═══ Extracted entries ═══

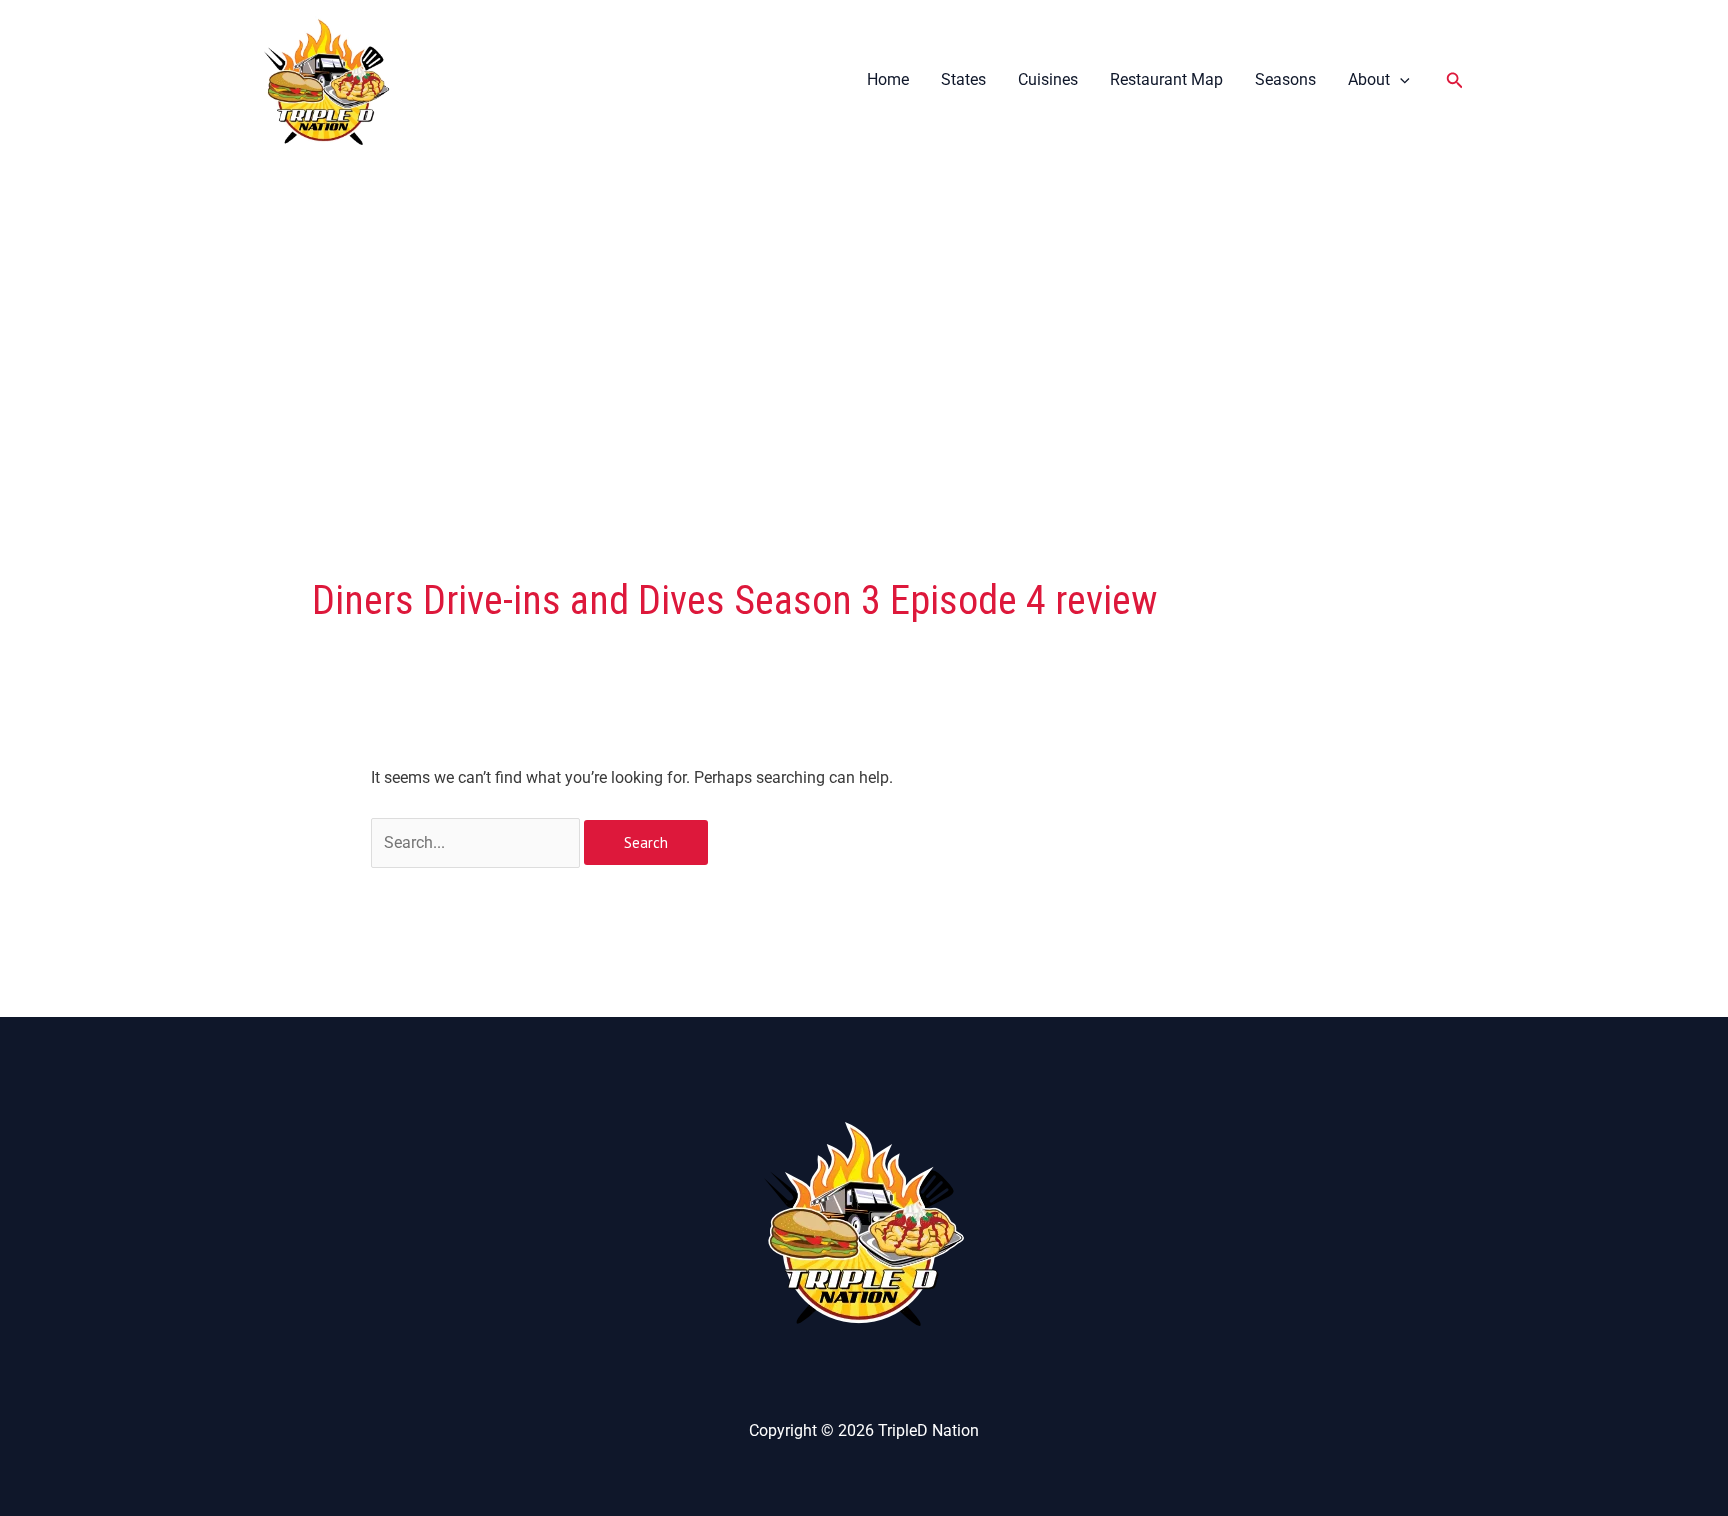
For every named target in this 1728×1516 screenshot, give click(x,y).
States (963, 79)
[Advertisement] (864, 311)
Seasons (1285, 79)
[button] (1400, 79)
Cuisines (1048, 79)
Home (888, 79)
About (1369, 79)
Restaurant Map (1166, 79)
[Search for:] (477, 842)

═══

Problem ->
Could you please write out the entries exactly as they are, with every picture left out?

Final answer ->
For every named target in this 1728×1516 screenshot, give click(x,y).
States (963, 79)
[Advertisement] (864, 311)
Seasons (1285, 79)
[button] (1400, 79)
Cuisines (1048, 79)
Home (888, 79)
About (1369, 79)
Restaurant Map (1166, 79)
[Search for:] (477, 842)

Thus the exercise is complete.